# I almost got another golden today



## BeauShel (May 20, 2007)

Last night I was on Craigs list and saw a golden listed at a shelter in St johns county. About an hours south of me. So I contacted the rescue and she said they usually get a call from there if they have any and hadnt got a call. So this morning I got in my car and went to see if he was still there. The rescue said they were going out but I didnt want him to be lost because it was an urgent case. 
He was a 7-8 heartworm positive golden. His name is Flynn. When I got there they told me that the golden had just been picked up by the rescue but I went in to look at the dogs just to make sure. Never trust the officials. 
When I got home, I had two emails from Kathy and GREAT rescue that I wanted to share with you. I feel so bad for him and know he will find a good home. I would like to nominate this rescue for the "rescue of the month" because in two days they had 3 dogs taken in. 

Well, thank you Carol for your nice words. We love our rescue work are so blessed to have the invaluable resources and volunteers to help so many Goldens in our area. We rescued over 100 in NE Fla last year. Truly a labor of love!
Following up with you on "Flynn". My husband picked him up from SJPC and just brought him by my work so I could see him. He appears to be Golden-Lab mix. Appears he's spent a lot of time outdoors or in someone's garage because his little front teeth and ground down and lower canines broken off. Didn't sense too much human bonding as he didn't seem to want to interact with people much.

● **SUPPLIED RECORDS**

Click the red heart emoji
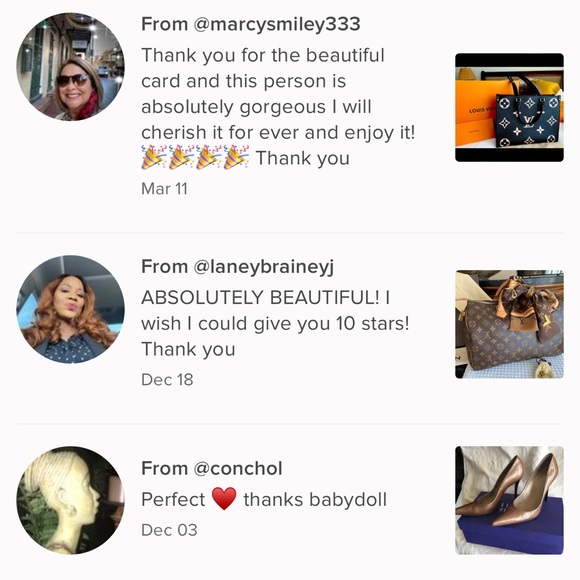The image size is (580, 580). pos(224,499)
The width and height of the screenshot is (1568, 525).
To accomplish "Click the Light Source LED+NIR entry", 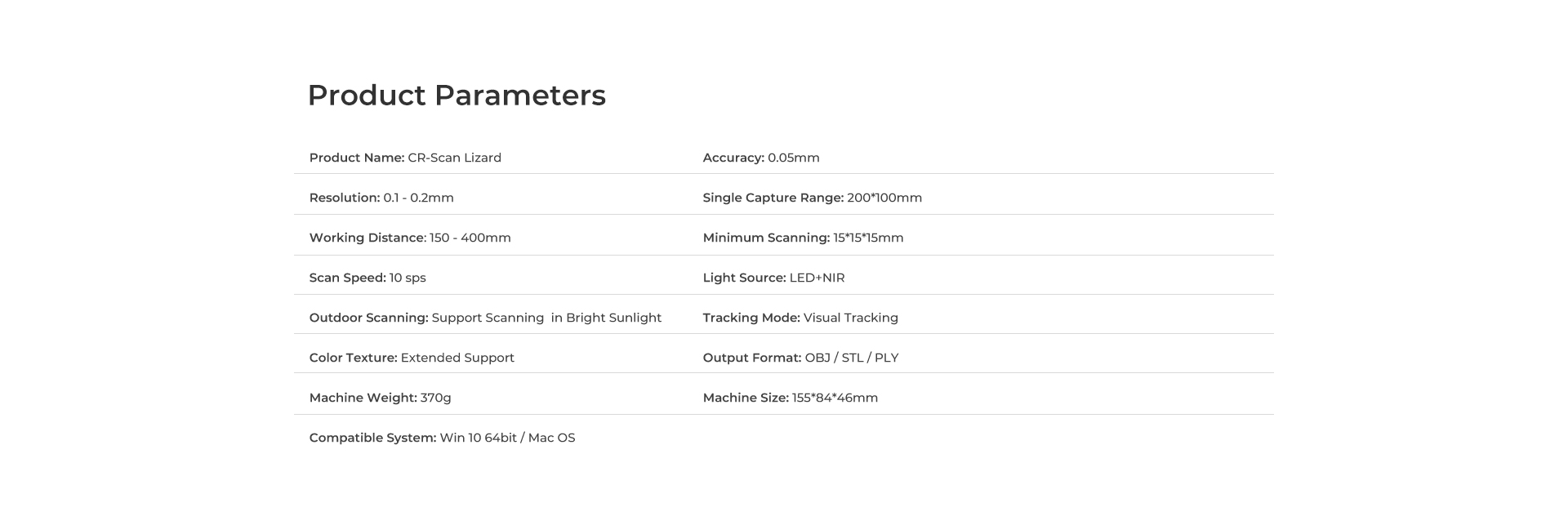I will click(x=773, y=278).
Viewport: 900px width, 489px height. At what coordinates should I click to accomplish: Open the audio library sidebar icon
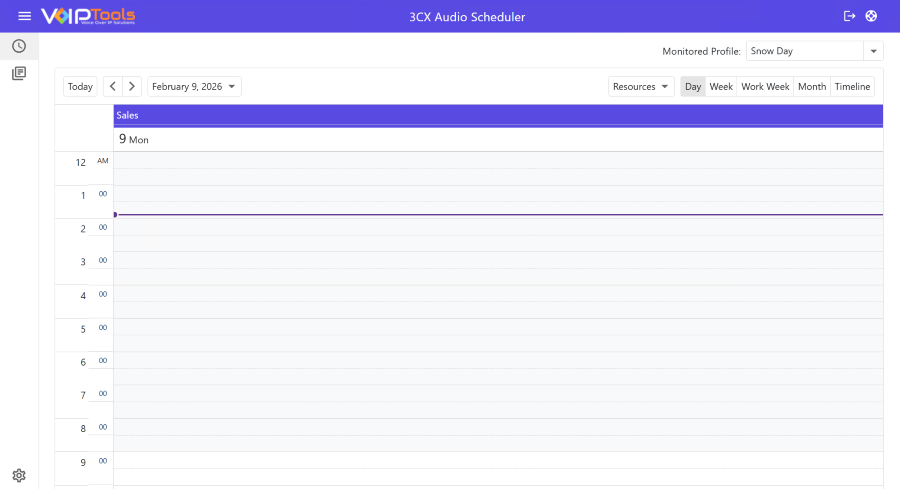[x=19, y=73]
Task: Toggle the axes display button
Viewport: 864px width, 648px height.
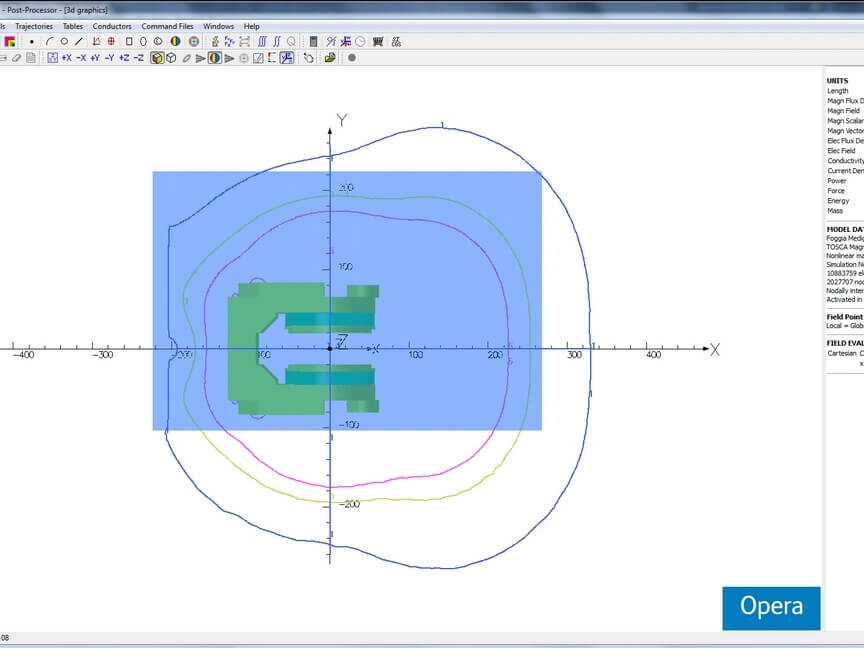Action: pyautogui.click(x=287, y=58)
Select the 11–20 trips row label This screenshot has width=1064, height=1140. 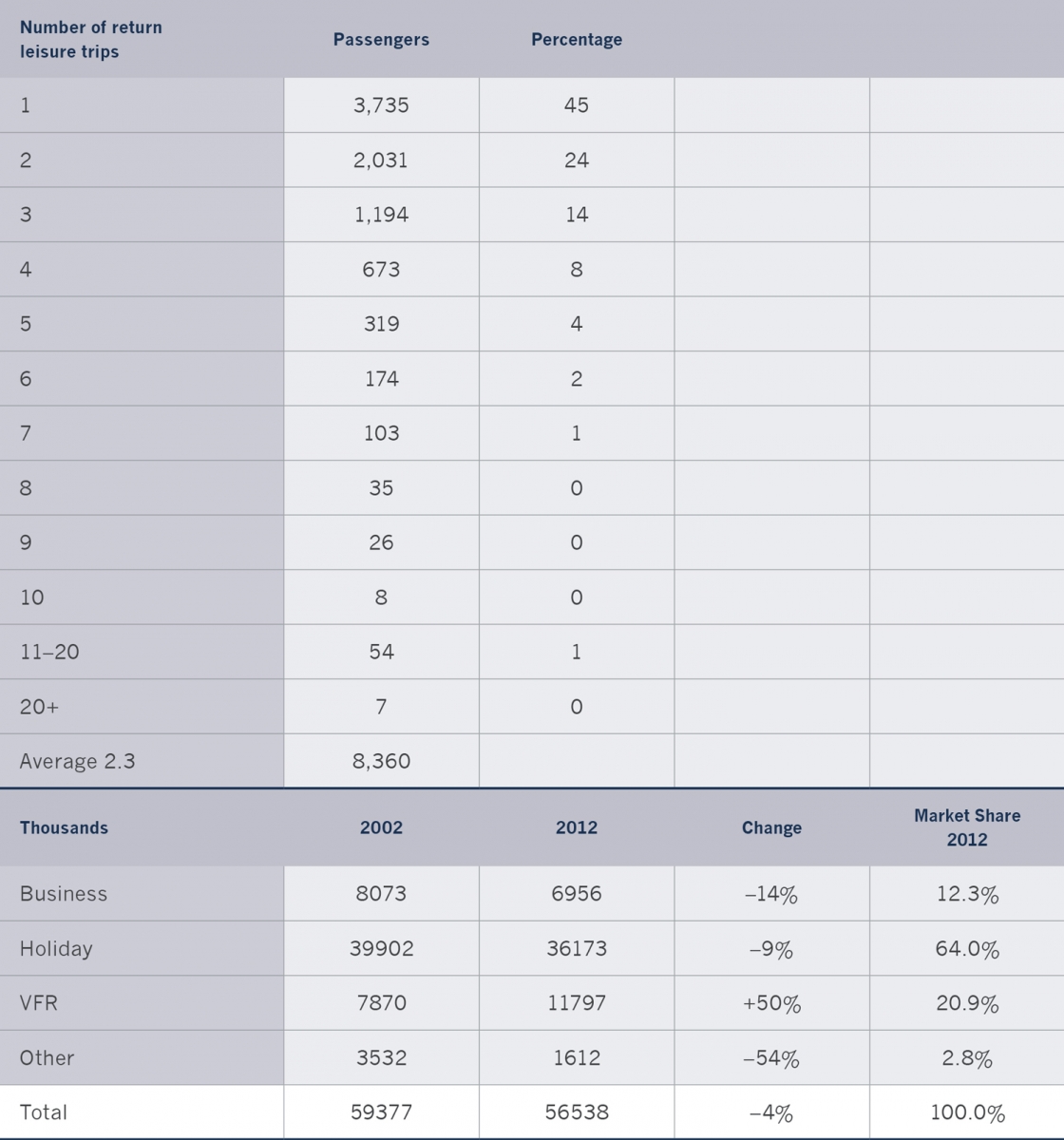pos(49,652)

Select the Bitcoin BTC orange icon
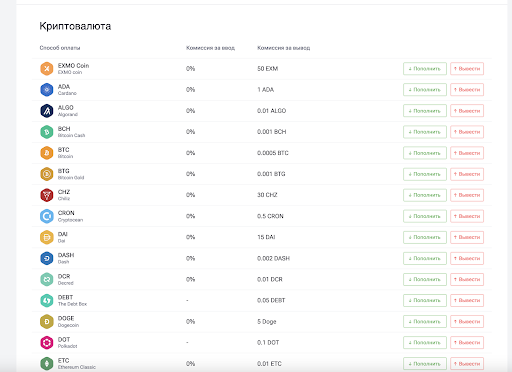pyautogui.click(x=47, y=153)
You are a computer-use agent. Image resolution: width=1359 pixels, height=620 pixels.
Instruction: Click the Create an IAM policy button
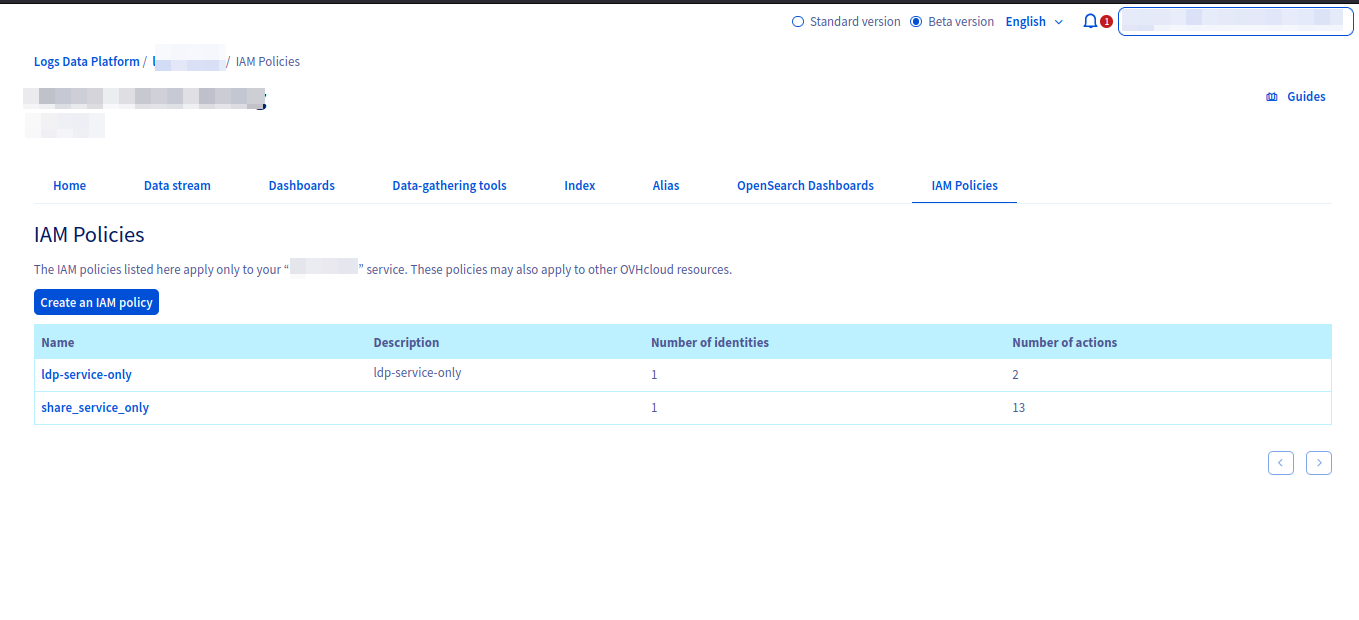pyautogui.click(x=96, y=302)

● **REQUIRED TASKS**
1/ According to the golden rescue thread, how many Goldens did the rescue save in NE Florida last year?
2/ Echo the lines of the records starting at the line containing "Select the Bitcoin BTC orange icon" and ending at the last line of the records, leaving out the pictures.
The golden retriever rescue thread and the records have nothing to do with each other.

● **WRITTEN RESPONSES**
1/ Over 100.

2/
Select the Bitcoin BTC orange icon
pyautogui.click(x=47, y=153)
You are a computer-use agent. Image resolution: width=1359 pixels, height=620 pixels.
Instruction: Click the Create an IAM policy button
pyautogui.click(x=96, y=302)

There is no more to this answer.